WNRA-LP
- Hawk Pride, Alabama; United States;
- Broadcast area: Muscle Shoals, Alabama
- Frequency: 94.5 MHz
- Branding: Real Country 94.5 FM

Programming
- Format: Classic country

Ownership
- Owner: NAHF, Inc.; (Northern Alabama Historical Foundation);

History
- First air date: June 22, 2015
- Former call signs: WSHF-LP (2014–2022)
- Former frequencies: 92.3 MHz (2014–2019)
- Call sign meaning: "National Recovery Administration"

Technical information
- Licensing authority: FCC
- Facility ID: 194014
- Class: L1
- ERP: 100 watts
- HAAT: −2.117558 meters (−6.94737 ft)
- Transmitter coordinates: 34°41′58.4″N 87°45′15.4″W﻿ / ﻿34.699556°N 87.754278°W

Links
- Public license information: LMS
- Website: wnraradio.com

= WNRA-LP =

WNRA-LP (94.5 FM, "The Voice of The Shoals") is a radio station licensed to serve Hawk Pride, Alabama. The station is owned by NAHF Inc. It airs a heavy schedule of local news, traffic, and weather information.

==History==
NAHF, Inc. applied for a low-power FM license on 92.3 FM in late 2013. The station was assigned the WSHF-LP call letters by the Federal Communications Commission on February 17, 2014. The WSHF call letters were originally assigned to AM 1380 in Sheffield, owned by Daylight Broadcasting. This first WSHF was founded by Dick Biddle, who surrendered the station's license to purchase WOWL (1240 AM) in 1952. The WSHF call letters were later used by AM 1290 in Sheffield from 1963 to 1985, when it became WHCM. WSHF-LP signed on the air June 22, 2015, positioning itself as "The Sound of Muscle Shoals". A similar format had previously been used in the area on WLAY (1450 AM), which operated an FM translator on 92.3 from 2007 to 2012.

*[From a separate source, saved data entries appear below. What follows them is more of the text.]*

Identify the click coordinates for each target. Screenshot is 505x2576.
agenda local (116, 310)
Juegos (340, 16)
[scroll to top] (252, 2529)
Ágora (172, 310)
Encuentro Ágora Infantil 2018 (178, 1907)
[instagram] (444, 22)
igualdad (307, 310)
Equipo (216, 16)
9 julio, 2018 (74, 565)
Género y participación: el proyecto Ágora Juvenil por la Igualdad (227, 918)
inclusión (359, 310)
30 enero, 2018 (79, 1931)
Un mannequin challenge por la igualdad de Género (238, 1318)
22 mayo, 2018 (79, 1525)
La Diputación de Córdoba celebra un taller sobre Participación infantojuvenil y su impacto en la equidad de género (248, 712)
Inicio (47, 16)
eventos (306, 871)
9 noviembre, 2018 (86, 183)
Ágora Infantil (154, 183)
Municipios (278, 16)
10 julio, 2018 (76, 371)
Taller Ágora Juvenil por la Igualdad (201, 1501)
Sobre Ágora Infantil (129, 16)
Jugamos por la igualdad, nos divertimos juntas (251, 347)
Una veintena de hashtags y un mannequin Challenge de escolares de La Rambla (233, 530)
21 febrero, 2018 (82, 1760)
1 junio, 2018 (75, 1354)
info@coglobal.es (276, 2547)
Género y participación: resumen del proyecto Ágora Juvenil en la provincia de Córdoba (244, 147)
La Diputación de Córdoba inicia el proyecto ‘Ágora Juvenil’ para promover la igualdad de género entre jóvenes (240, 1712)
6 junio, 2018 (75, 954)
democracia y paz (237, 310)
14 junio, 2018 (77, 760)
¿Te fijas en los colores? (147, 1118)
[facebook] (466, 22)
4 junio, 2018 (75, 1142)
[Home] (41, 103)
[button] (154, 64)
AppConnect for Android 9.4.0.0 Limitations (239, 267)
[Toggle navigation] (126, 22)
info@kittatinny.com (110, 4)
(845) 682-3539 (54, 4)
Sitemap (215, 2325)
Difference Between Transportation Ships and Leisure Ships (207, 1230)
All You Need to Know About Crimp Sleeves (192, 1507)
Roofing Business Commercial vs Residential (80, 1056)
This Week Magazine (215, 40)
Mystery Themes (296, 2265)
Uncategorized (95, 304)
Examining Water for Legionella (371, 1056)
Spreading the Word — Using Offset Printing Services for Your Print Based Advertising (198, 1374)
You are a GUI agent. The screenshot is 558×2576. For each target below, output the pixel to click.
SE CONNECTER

On October 1, 2019, WSHF-LP announced it would move up the FM dial from 92.3 to 94.5 FM. The station cited continued interference from a co-channel station in Tennessee as the reason for its move up the FM dial.

Following the deletion of AM station WNRA (1240 AM) in Eufaula, Alabama, the station changed its call sign to WNRA-LP on July 16, 2022. By reclaiming the call letters, the station continued a tradition of broadcasting that dates all the way back to November 1933 when WNRA (1420 AM; the forerunner of WLAY) signed on the air as the first station in northwest Alabama.